La Cour de justice de l’Union européenne, par une décision du 24 octobre 2024, statue sur la surveillance des établissements de crédit. Une investisseuse contestait des actes plaçant une banque sous administration temporaire afin de remédier à une défaillance de sa gouvernance. L’autorité monétaire avait fondé son intervention sur des dispositions législatives nationales transposant le cadre juridique européen de redressement. Les faits résultent d’une crise financière interne ayant conduit au remplacement des organes de direction par des administrateurs provisoires. La requérante a introduit un recours devant le Tribunal de l’Union européenne pour obtenir l’annulation de ces mesures de surveillance. Par une décision du 12 octobre 2022, la juridiction de première instance avait déclaré l’action irrecevable pour défaut d’intérêt à agir. Un pourvoi a été formé devant la Cour de justice afin de contester cette interprétation restrictive du droit de recours. Le litige porte sur la capacité d’un actionnaire à critiquer une mesure affectant la gestion d’une société commerciale. Les juges doivent également se prononcer sur l’articulation entre les pouvoirs de l’institution et les exigences de la directive sectorielle. La Cour annule la décision initiale en reconnaissant la recevabilité du recours mais rejette le moyen relatif à l’erreur de base juridique. L’étude portera sur la reconnaissance de l’intérêt à agir des associés avant d’analyser la validité de la base légale de l’administration temporaire.

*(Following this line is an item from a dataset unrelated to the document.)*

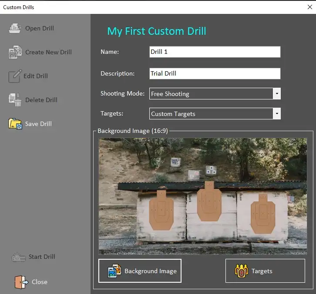Image resolution: width=316 pixels, height=294 pixels.
Task: Expand the Targets dropdown arrow
Action: pyautogui.click(x=276, y=114)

I. La recevabilité du recours en annulation contre les mesures de surveillance
La Cour de justice censure le raisonnement du Tribunal en affirmant que les actionnaires disposent d’un droit effectif à contester les mesures d’intervention.
A. L’existence d’un intérêt à agir pour l’actionnaire de l’établissement
La décision établit que le placement sous administration temporaire affecte la situation juridique des porteurs de parts sociales de manière directe. Cette mesure entraîne la suspension des pouvoirs des organes sociaux, privant ainsi les associés de leur droit de participer à la gestion. La Cour juge que la fin de la mesure au cours de l’instance ne fait pas disparaître l’intérêt à obtenir une annulation. Un tel intérêt demeure pour prévenir le renouvellement d’une illégalité ou pour fonder une action ultérieure en réparation du préjudice.
B. L’annulation du rejet prononcé initialement par le Tribunal
Le Tribunal avait erronément considéré que l’annulation des actes n’apporterait aucun bénéfice concret à la personne physique ayant introduit l’action. La juridiction suprême souligne au contraire que le respect du principe de légalité impose d’ouvrir largement les voies de recours contre les autorités. La protection juridictionnelle des investisseurs constitue un pilier essentiel du cadre unique de surveillance bancaire au sein de l’Union européenne. En conséquence, « le recours introduit par [la requérante] tendant à l’annulation de la décision [de l’institution] plaçant [l’établissement] sous administration temporaire est recevable ». Cette recevabilité permet désormais d’aborder le débat sur la validité intrinsèque de la mesure et de son fondement normatif.
II. L’examen de la légalité du placement sous administration temporaire
La Cour rejette la critique formulée contre la base juridique tout en renvoyant le surplus du litige pour un examen factuel approfondi.
A. La conformité de la base juridique nationale au droit dérivé
La requérante soutenait que l’autorité monétaire ne pouvait pas mobiliser des pouvoirs issus du droit interne non prévus par la directive européenne. Les juges considèrent pourtant que l’institution peut légalement s’appuyer sur des outils de surveillance supplémentaires prévus par la législation de l’État membre. « L’arrêt du Tribunal de l’Union européenne du 12 octobre 2022 est annulé » car il avait éludé cette question de fond. La décision confirme que le droit de l’Union n’interdit pas un renforcement des pouvoirs d’intervention par les législateurs nationaux de transposition.
B. Le maintien de la validité partielle de la mesure d’intervention
Le rejet du quatrième moyen signifie que l’institution n’a pas commis d’erreur de droit en choisissant le fondement de son action. La base juridique retenue pour placer l’entité sous administration temporaire est jugée compatible avec les objectifs de stabilité du système financier. « Le quatrième moyen du recours en première instance, en ce qu’il est tiré d’une erreur de droit dans la détermination de la base juridique, est rejeté ». L’affaire doit toutefois être renvoyée devant le Tribunal afin que soient examinés les autres arguments relatifs aux erreurs manifestes d’appréciation. Cette solution assure un équilibre entre l’efficacité de la supervision bancaire et le contrôle rigoureux de la légalité des actes administratifs.